### [TEXT BLOCK]

Why then do all these people focus on your genetics when you argue that anti-Semitism is wicked? Either anti-Semitism is wicked, or not. Does Mangan think anti-Semitism wicked? Let him just answer, one way or the other, and leave it at that—and let him leave off challenging your genes. After all, if he would really say that your genes compromise your arguments, he would have to recognize that his arguments are subject to the same weakness, and the same sort of challenge. What if you were to argue that Mangan says everything he says only because he is European?

LA replies:

Unfortunately, the paleocons/HBE’ers never seem to reply to this sort of argument. For example, I’ve made the following argument several times: since Steve Sailer believes that liberals take the positions they take because they seek high status, not because they think those positions are true and good, it follows (unless Sailer is made of completely different human material from liberals) that Sailer takes the positions he takes because he seeks high status, not because he thinks they’re true and good. But Sailer’s supporters have never replied to me on this point. For that matter, Sailer himself has never replied to a single criticism I have made of his intellectual positions (see, e.g., Biocentric yuppiedom versus the West; Is white surrender a function of status competition among whites?; The white status competition theory of white suicide; and Sailer’s attempt to combine race realism with liberalism; and by the way, none of the articles I’ve just listed touch on the hot-button question of Jews and Israel, an area where I have admittedly used tough language on Sailer and he would be justified in not wanting to get into an exchange with me; and some of them, such as on biocentric Yuppideom and the West, were written before I began attacking Sailer over his statements on Israel and Jews, while we were still corresponding with each other).

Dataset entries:

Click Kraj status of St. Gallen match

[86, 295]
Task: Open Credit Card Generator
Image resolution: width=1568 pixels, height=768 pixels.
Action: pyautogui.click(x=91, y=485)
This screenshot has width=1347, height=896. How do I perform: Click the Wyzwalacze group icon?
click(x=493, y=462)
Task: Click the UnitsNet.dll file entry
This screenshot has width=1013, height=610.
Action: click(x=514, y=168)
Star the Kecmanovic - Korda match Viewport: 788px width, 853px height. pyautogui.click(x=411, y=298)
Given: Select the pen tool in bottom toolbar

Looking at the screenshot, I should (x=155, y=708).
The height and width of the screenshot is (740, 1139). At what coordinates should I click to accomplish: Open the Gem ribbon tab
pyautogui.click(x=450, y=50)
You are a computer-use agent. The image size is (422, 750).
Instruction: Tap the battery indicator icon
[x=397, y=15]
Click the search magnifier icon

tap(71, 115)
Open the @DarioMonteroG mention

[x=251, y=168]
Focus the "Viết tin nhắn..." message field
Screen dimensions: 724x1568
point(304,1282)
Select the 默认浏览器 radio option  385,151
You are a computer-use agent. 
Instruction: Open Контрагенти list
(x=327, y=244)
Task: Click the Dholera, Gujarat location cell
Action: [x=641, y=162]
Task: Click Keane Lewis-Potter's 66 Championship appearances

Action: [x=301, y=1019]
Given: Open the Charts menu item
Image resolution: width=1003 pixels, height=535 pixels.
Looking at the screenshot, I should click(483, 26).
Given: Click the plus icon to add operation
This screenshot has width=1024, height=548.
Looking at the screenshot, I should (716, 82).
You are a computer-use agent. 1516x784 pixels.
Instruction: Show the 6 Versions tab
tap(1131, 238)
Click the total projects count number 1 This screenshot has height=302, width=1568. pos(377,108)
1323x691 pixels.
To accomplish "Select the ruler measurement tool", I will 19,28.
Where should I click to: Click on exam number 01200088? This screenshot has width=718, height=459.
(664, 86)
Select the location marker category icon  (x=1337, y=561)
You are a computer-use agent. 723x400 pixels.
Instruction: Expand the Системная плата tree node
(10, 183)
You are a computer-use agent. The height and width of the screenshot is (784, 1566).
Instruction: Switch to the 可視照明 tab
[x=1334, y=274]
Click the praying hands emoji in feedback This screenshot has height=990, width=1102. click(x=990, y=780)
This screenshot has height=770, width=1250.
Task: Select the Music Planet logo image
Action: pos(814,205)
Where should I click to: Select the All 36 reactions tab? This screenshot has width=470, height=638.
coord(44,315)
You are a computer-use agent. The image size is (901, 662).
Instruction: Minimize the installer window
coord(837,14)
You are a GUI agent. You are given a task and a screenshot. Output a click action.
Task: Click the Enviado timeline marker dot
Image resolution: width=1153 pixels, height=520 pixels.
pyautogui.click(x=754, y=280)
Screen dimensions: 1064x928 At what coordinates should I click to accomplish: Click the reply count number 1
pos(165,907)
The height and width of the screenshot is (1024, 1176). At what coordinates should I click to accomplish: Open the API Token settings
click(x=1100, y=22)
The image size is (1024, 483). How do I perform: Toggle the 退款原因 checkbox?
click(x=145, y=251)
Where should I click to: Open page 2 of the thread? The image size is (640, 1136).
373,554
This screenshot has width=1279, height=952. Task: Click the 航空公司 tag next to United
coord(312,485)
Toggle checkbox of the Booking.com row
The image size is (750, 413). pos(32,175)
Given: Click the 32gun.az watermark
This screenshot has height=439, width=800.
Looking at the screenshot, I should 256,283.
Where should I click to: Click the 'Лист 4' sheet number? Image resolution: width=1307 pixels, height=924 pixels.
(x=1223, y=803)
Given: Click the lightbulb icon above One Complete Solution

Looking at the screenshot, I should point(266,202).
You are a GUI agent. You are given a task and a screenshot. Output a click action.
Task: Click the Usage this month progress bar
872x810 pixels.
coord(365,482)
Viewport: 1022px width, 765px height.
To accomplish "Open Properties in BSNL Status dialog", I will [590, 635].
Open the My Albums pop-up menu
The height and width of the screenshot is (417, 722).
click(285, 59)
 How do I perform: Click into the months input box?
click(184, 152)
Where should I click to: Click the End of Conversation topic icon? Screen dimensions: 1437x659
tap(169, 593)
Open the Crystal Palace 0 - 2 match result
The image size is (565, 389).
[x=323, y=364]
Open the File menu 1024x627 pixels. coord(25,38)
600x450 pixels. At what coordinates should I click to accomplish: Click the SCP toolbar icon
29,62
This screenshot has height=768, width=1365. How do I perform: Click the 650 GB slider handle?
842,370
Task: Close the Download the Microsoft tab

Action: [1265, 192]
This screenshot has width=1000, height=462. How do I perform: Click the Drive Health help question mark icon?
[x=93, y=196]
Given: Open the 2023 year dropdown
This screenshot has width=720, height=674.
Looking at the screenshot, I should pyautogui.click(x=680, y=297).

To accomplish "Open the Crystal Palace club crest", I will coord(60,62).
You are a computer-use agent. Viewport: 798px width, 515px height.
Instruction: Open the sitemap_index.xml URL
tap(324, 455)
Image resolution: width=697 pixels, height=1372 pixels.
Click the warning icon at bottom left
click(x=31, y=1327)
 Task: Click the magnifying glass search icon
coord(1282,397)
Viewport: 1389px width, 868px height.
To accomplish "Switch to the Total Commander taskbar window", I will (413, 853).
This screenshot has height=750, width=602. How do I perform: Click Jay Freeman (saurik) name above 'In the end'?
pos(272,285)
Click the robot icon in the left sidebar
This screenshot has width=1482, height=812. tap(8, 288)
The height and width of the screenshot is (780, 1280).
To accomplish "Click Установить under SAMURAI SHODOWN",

### [ACTIVITIES]
(1) Answer these from the exchange on Mangan and Sailer:
(a) According to the first paragraph, what would Mangan have to recognize if he said your genes compromise your arguments?
(b) In LA's reply, why does Steve Sailer believe liberals take the positions they take?
(c) In which area does LA admit to having used tough language on Sailer?
(2) Decide whether each statement agrees with the exchange on Mangan and Sailer, and support each answer with a quotation:
(a) LA says Sailer has replied to some of his criticisms.
(b) The first writer asks whether Mangan thinks anti-Semitism wicked.
(c) LA says every article he lists was written after he began attacking Sailer over Israel and Jews.
(3) Continue the exchange on Mangan and Sailer from where it stops.

### [ANSWERS GIVEN]
(1)
(a) That his own arguments are subject to the same weakness and the same sort of challenge.
(b) Because they seek high status, not because they think those positions are true and good.
(c) The hot-button question of Jews and Israel.

(2)
(a) No: "Sailer himself has never replied to a single criticism I have made of his intellectual positions"
(b) Yes: "Does Mangan think anti-Semitism wicked?"
(c) No: "some of them, such as on biocentric Yuppideom and the West, were written before I began attacking Sailer over his statements on Israel and Jews"

(3)
And I think I can make a reasonable guess as to why Sailer doesn’t reply to me even in those areas that don’t touch on Jews and Israel. As just suggested, what motivates him to take the positions he takes is the desire for status (which in his case means status in the paleocon/HBD community); and he suspects that if he engaged in a debate with me on his intellectual presuppositions, he would lose. He once said about himself (I forget where, but it may have been in his book on Obama) that he doesn’t like to lose. I thought it was an odd and revealing admission for an intellectual writer to make.

Sorry for the off-topic comment, but one thing led to another; and Sailer’s non-defense of his positions is something I haven’t mentioned before.

July 25

Markus writes:

Reading through Mangan’s latest smear on you and his readers’ moronic comments reminds me of what Rush Limbaugh once said about some group of lefties or other: these guys are straight out of the bar scene in Star Wars.

.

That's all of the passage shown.